US car imports probe faces opposition
Chinese automakers face little impact from additional tariffs: analyst
A move by the US to explore imposing additional tariffs on imported cars and auto parts has encountered widespread opposition.
The US announced Wednesday that it has initiated a Section 232 investigation into the national security implications of automobile imports that could result in additional tariffs of 25 percent on cars and auto parts.
“There is evidence suggesting that, for decades, imports from abroad have eroded our domestic auto industry,” US Commerce Secretary Wilbur Ross said in a statement on Wednesday.
The American Chamber of Com- merce in China declined to comment when reached by the Global Times on Friday, noting that “the investigation has many uncertainties and we will follow closely the case.”
Chinese auto maker Geely Holding Group told the Global Times that it favors open markets.
“Geely believes strongly in the benefits of investing and contributing to the main markets in which it seeks to sell cars and services.” Geely has a factory in South Carolina that manufactures automobiles for its subsidiary Volvo.
Chinese electric auto maker BYD – which owns North America’s largest electric bus factory in Pennsylvania – declined to comment.
Even if the US imposes additional tariffs, it will have little impact on Chinese automakers, Xu Haidong, secretary-general of the China Association of Automobile Manufacturers, told the Global Times.
In 2017, the US imported millions of automobiles, of which China-made vehicles accounted for only around 50,000 units, Xu said. Although China exports more car components to the US, they are far from a threat to US national security, he noted.

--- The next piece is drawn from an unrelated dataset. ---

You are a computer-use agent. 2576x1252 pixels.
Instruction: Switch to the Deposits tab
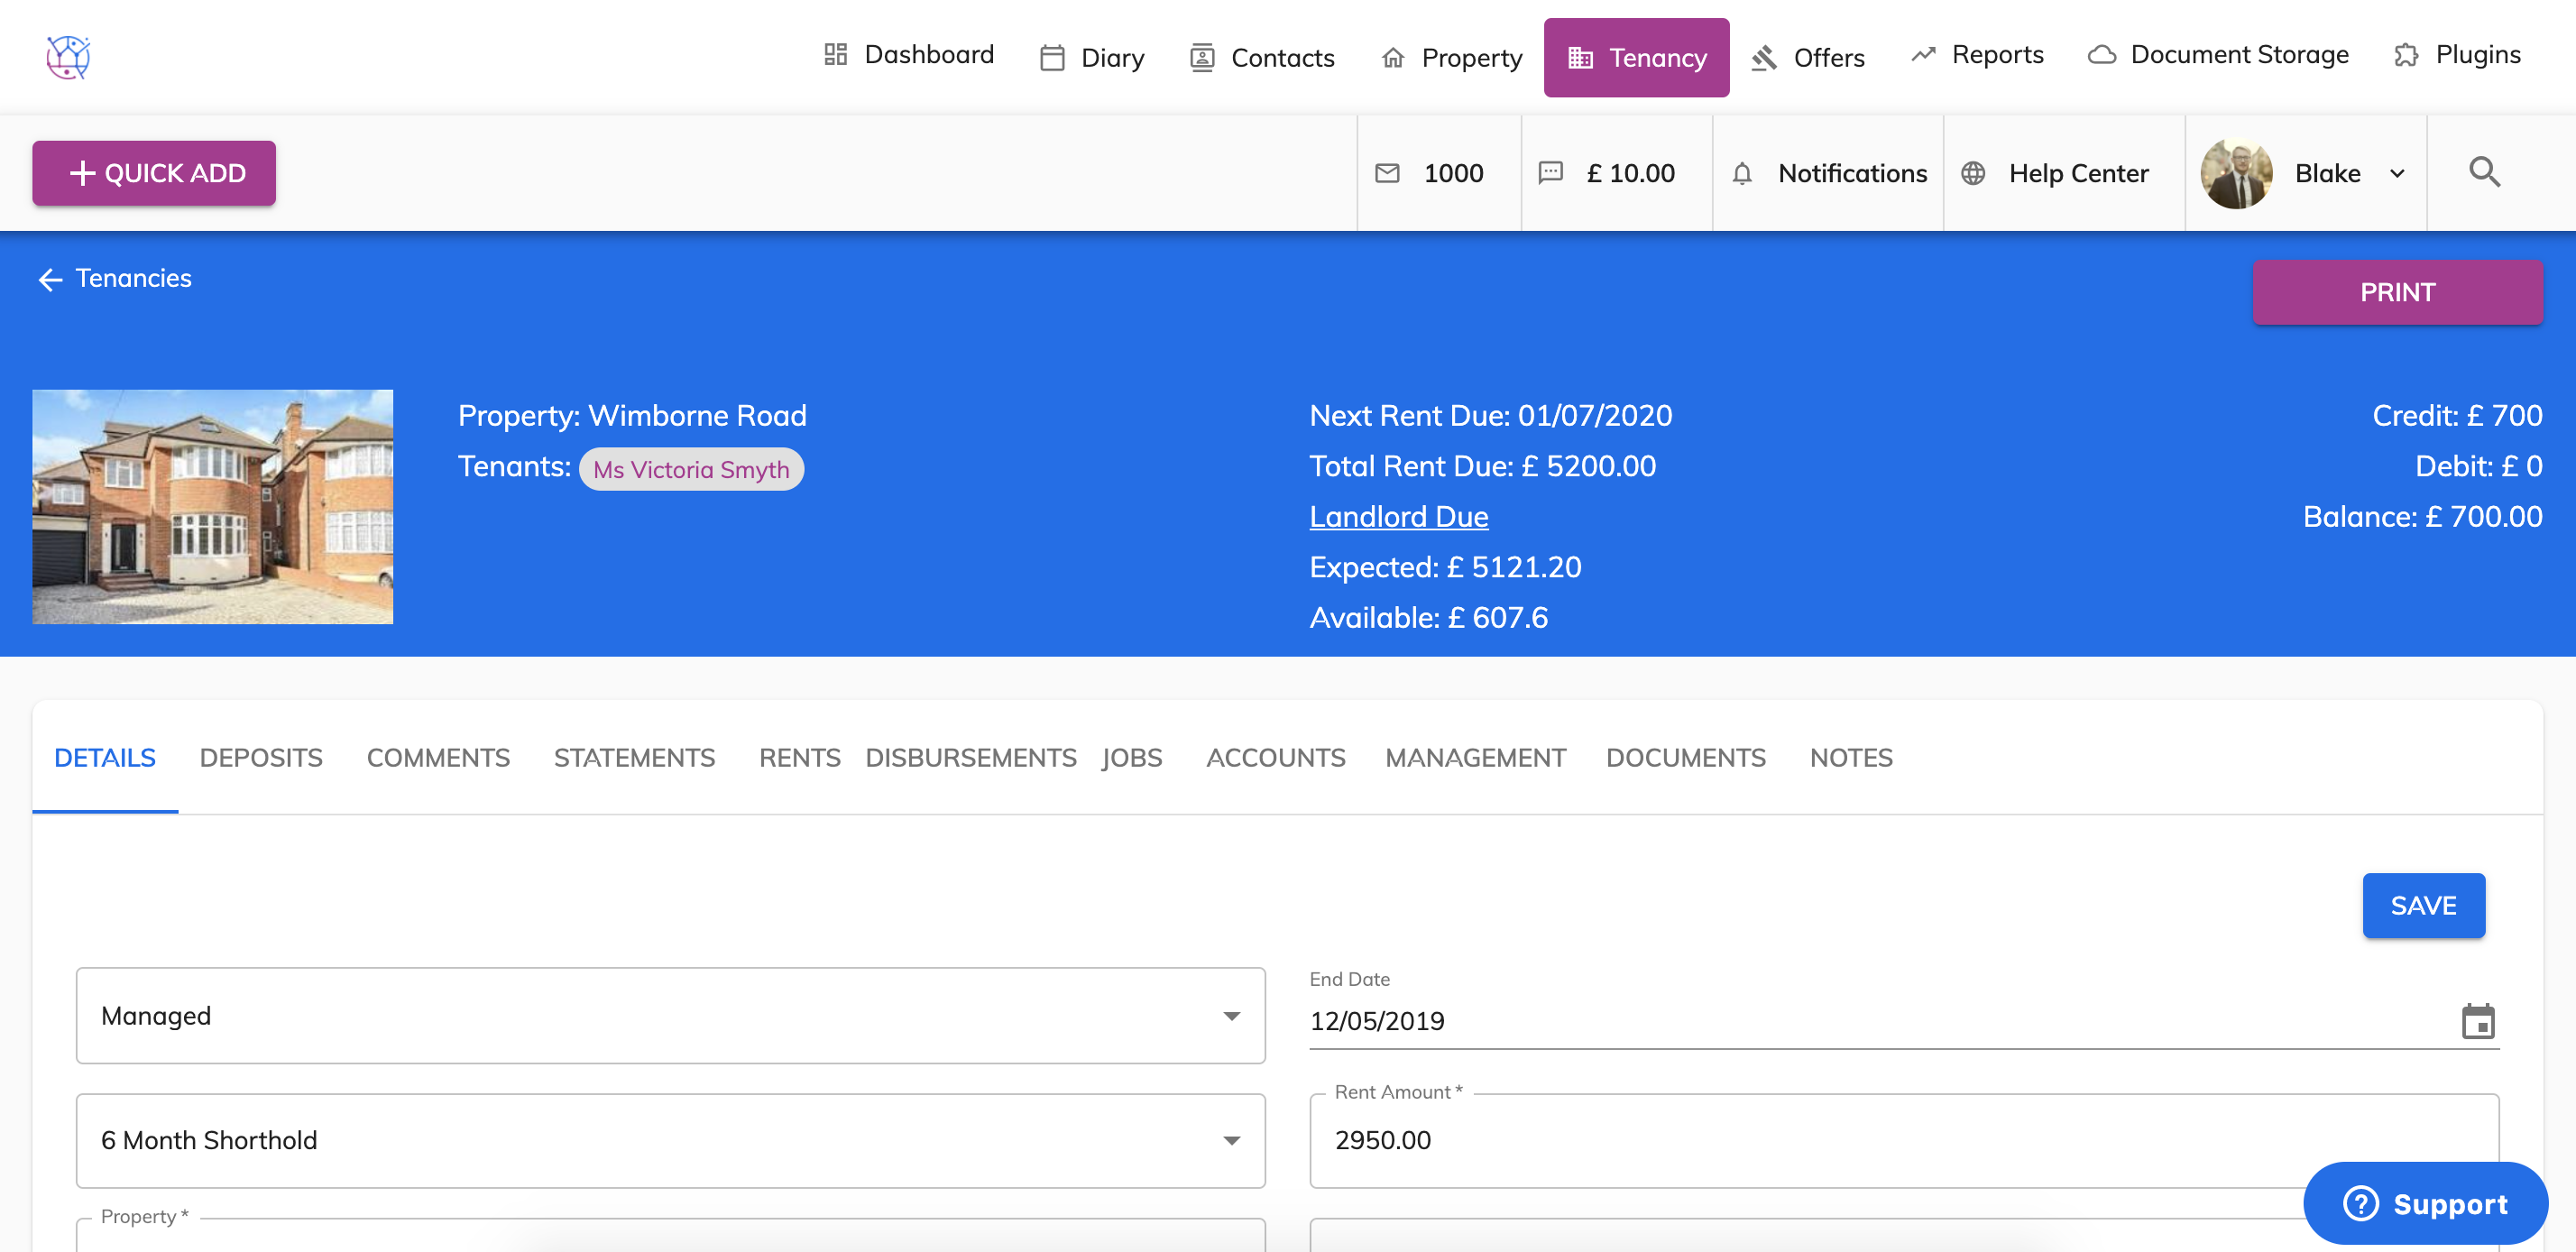261,757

China opposes the US’ overuse of the national security clause, as it threatens to sabotage the multilateral trading regime and disrupt the normal international trading order, Chinese Foreign Ministry spokesperson Lu Kang said on Thursday. “We will follow closely how this US investigation evolves and conduct a comprehensive evaluation on its possible impacts. China will resolutely safeguard its legitimate rights and interests,” he said.
The US investigation into vehicle imports under Section 232 “is very hard to understand,” European Commission Vice-President Jyrki Katainen said on Thursday.
The Washington-based US Chamber of Commerce also said it strongly opposes the move, saying “it would deal a staggering blow to the very industry it purports to protect and would threaten to ignite a global trade war.”